Methods: hPBMCs were seeded at 1 million cells per well. After an overnight incubation, 10 µM SHIP1 inhibitor, or DMSO (control), was added to the cells. After 24h, the cell media was collected, the cells were washed in PBS and frozen for RNA extraction. Cytokine release in the cell media was measured using Ella and MSD, and gene expression in the PI3K pathway was measured with NanoString nCounter panel Vantage 3D RNA MAPK PI3K Pathways
Results/Findings: We find that pro-inflammatory cytokines CCL2 and TNF-α are decreased with SHIP1 inhibitor. We observe an increase in the low-density lipoprotein receptor (LDLR) gene expression with SHIP1 inhibitor.

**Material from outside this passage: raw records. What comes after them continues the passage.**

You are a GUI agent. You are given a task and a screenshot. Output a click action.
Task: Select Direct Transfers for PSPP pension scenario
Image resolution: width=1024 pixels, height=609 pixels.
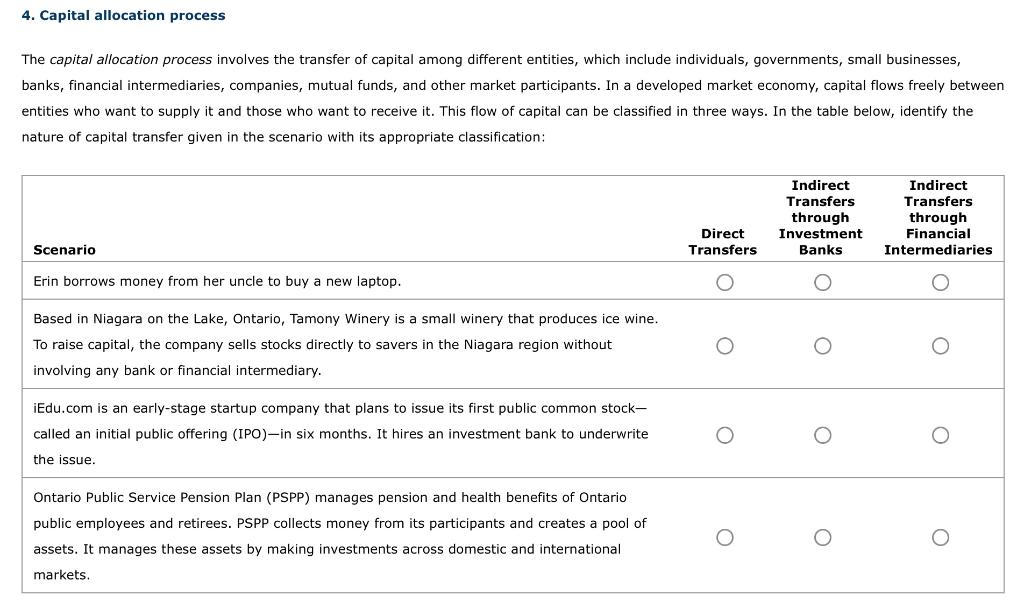click(x=724, y=537)
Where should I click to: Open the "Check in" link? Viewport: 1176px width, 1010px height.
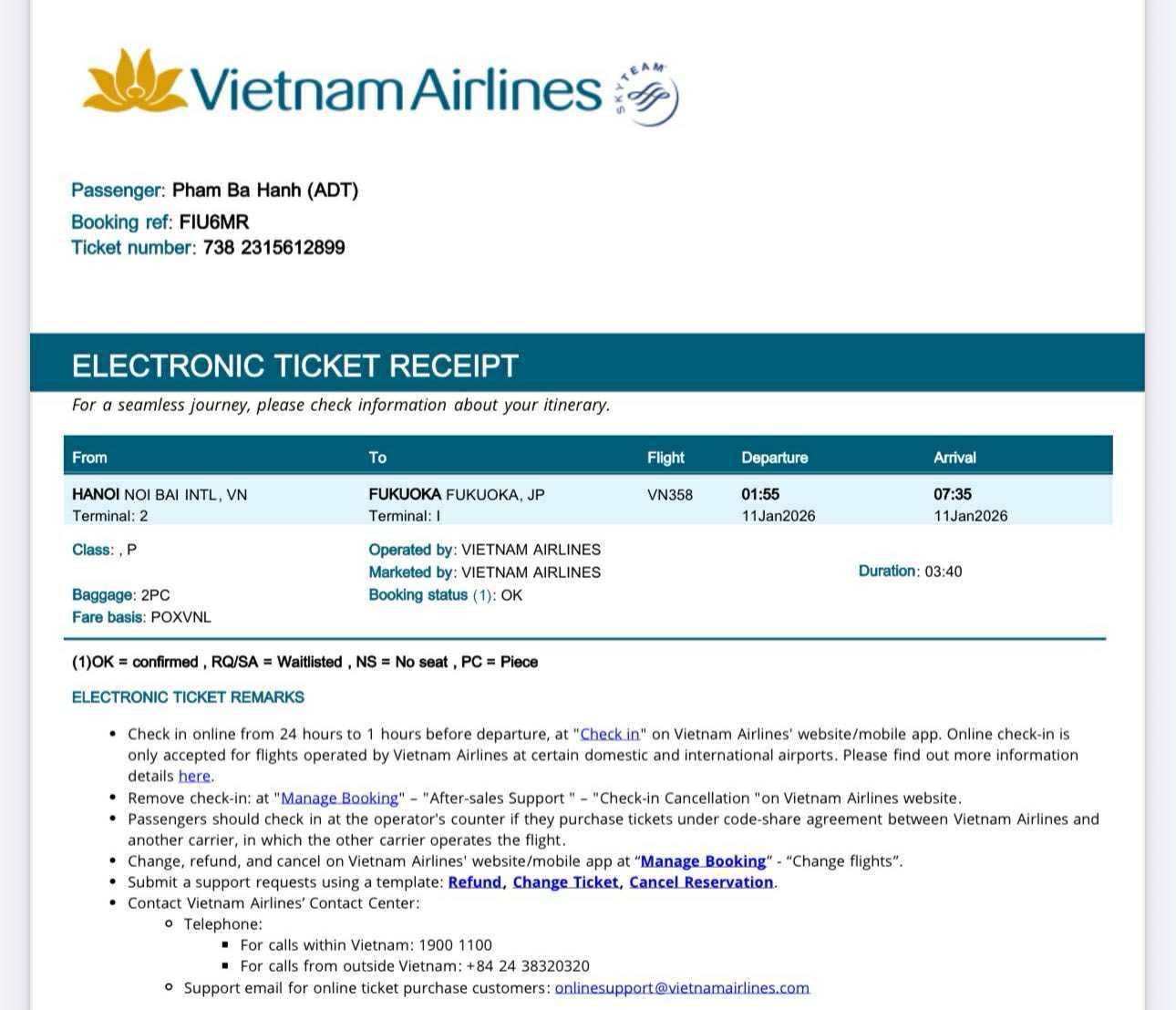coord(610,734)
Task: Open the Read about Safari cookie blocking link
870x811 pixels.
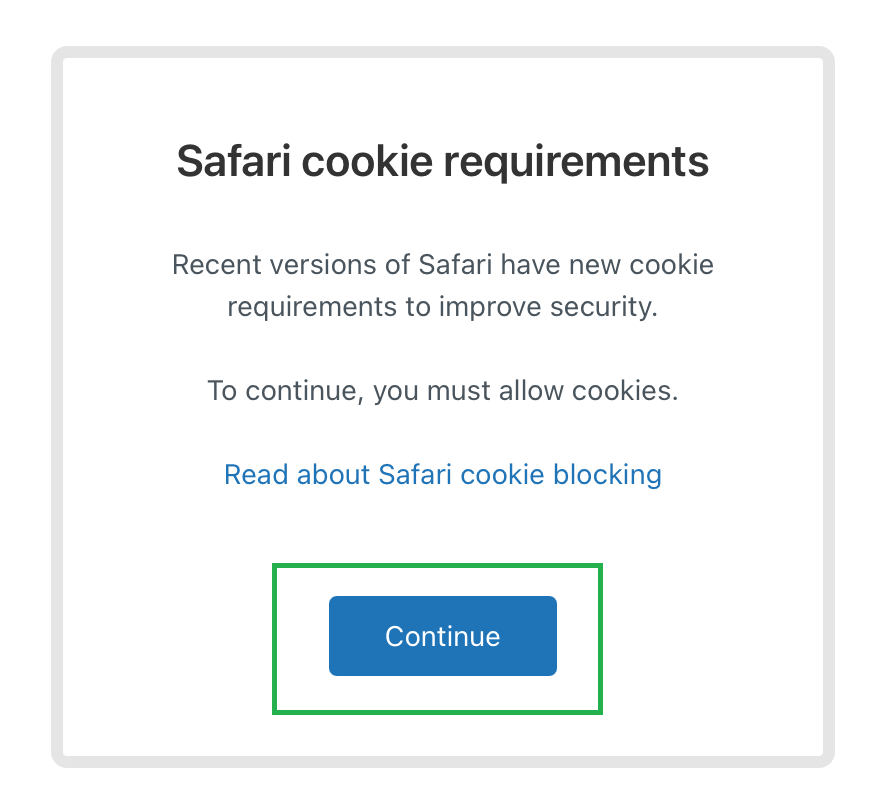Action: [443, 475]
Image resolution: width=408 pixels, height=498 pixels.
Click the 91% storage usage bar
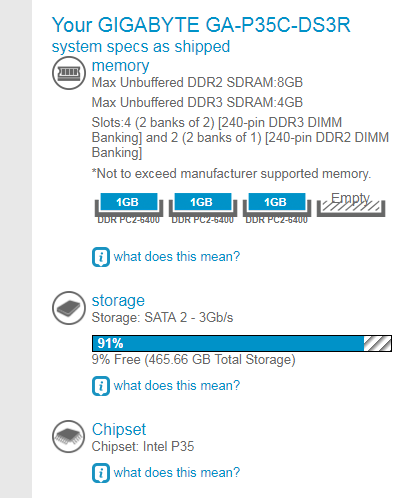[x=242, y=343]
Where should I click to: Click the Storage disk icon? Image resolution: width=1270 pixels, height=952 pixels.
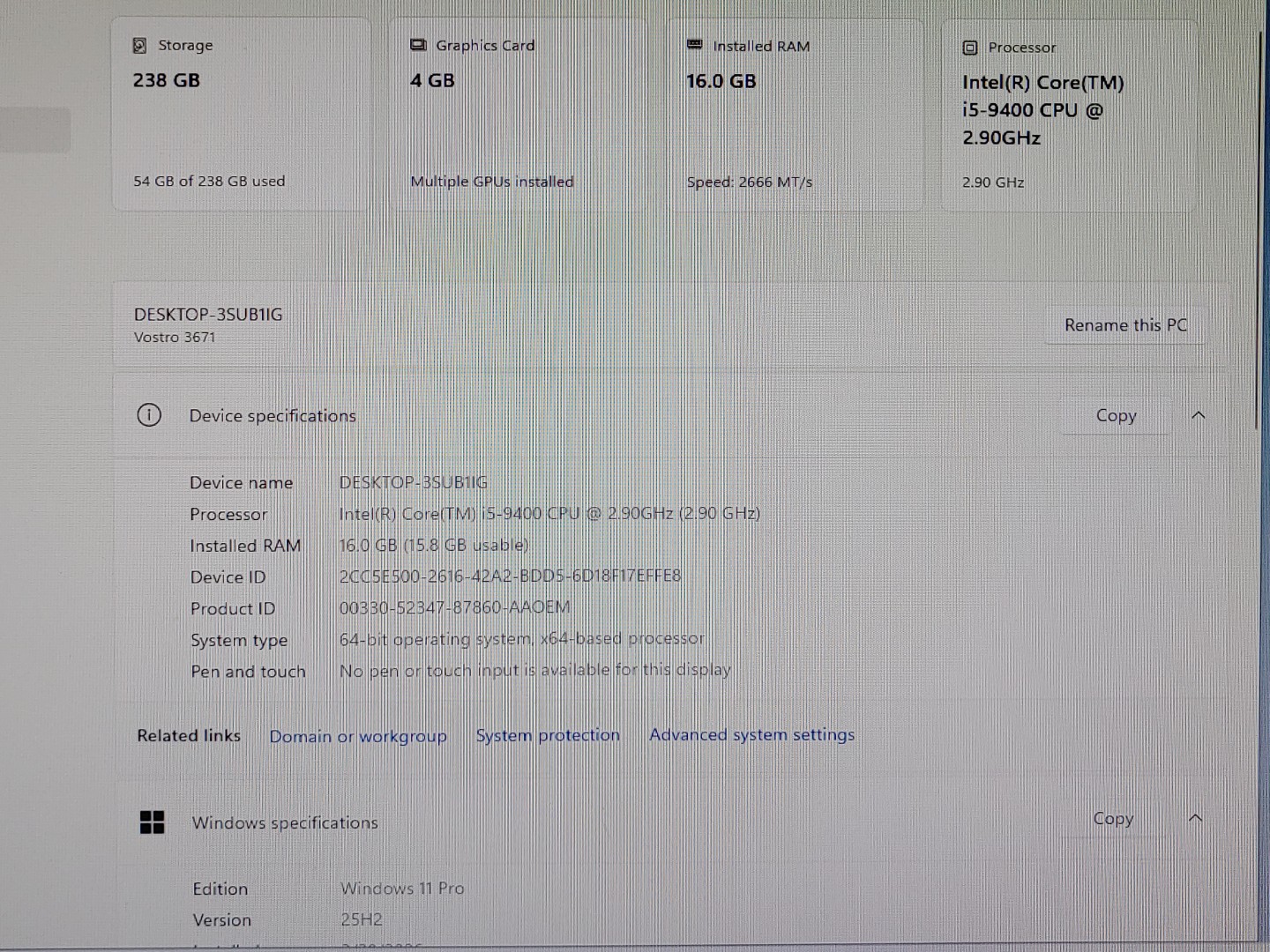pyautogui.click(x=140, y=44)
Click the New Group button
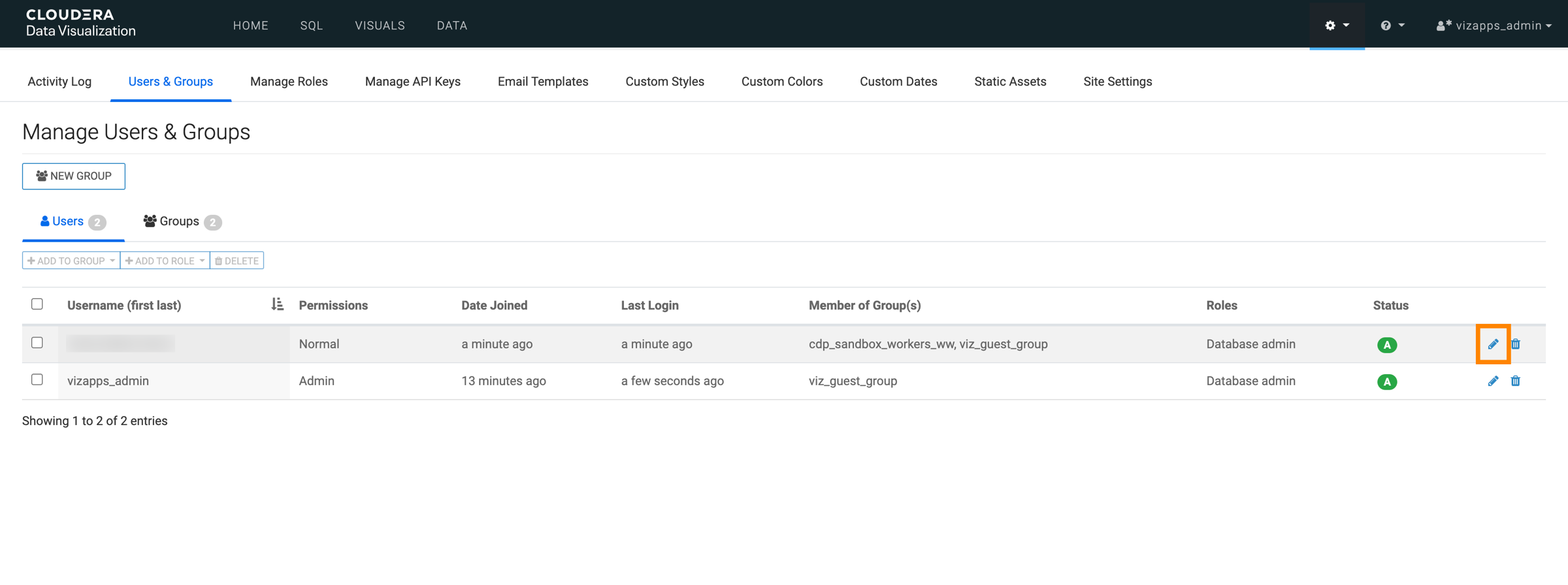The height and width of the screenshot is (585, 1568). pyautogui.click(x=74, y=176)
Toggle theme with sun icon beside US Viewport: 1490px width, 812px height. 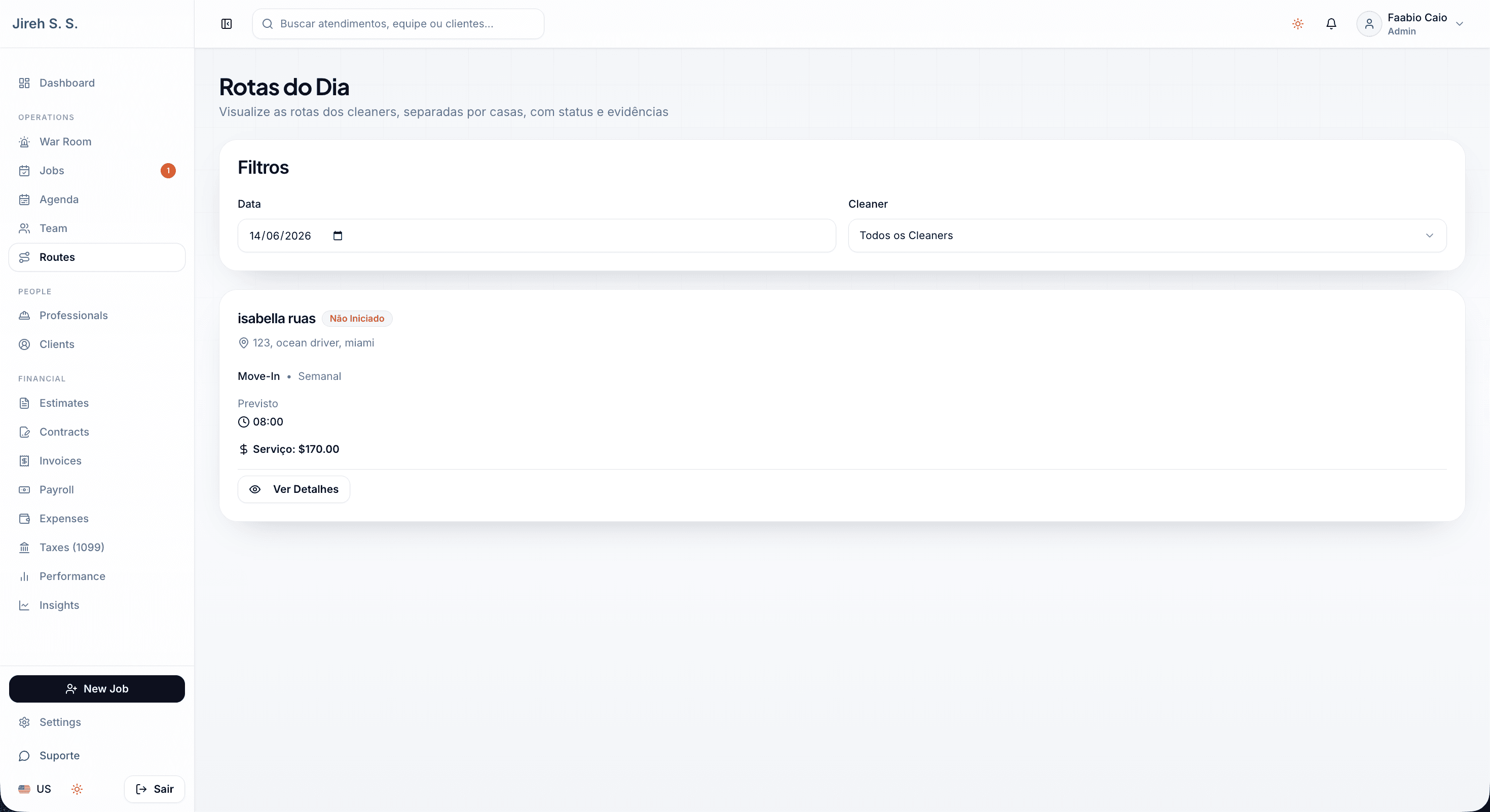pos(77,789)
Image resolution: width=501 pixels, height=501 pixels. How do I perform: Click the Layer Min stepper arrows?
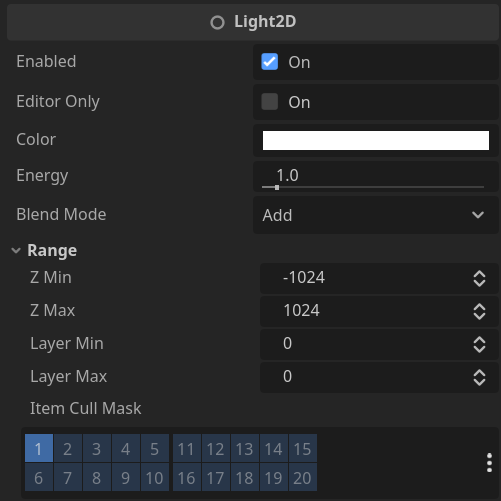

Conclusions/Discussion: LDLR is thought to play a role in phagocytosis of amyloid through interactions with APOE associated plaques and follow up experiments are underway to connect peripheral and central changes in vivo.
Translational/Human Health Impact: Our work could help identify blood-based biomarkers for neuroinflammatory targets in early diagnostic of neurodegenerative diseases such as Alzheimer’s disease. Specifically, we are looking to identify markers related to SHIP1 modulation using SHIP1 inhibitors which are drug targets for AD.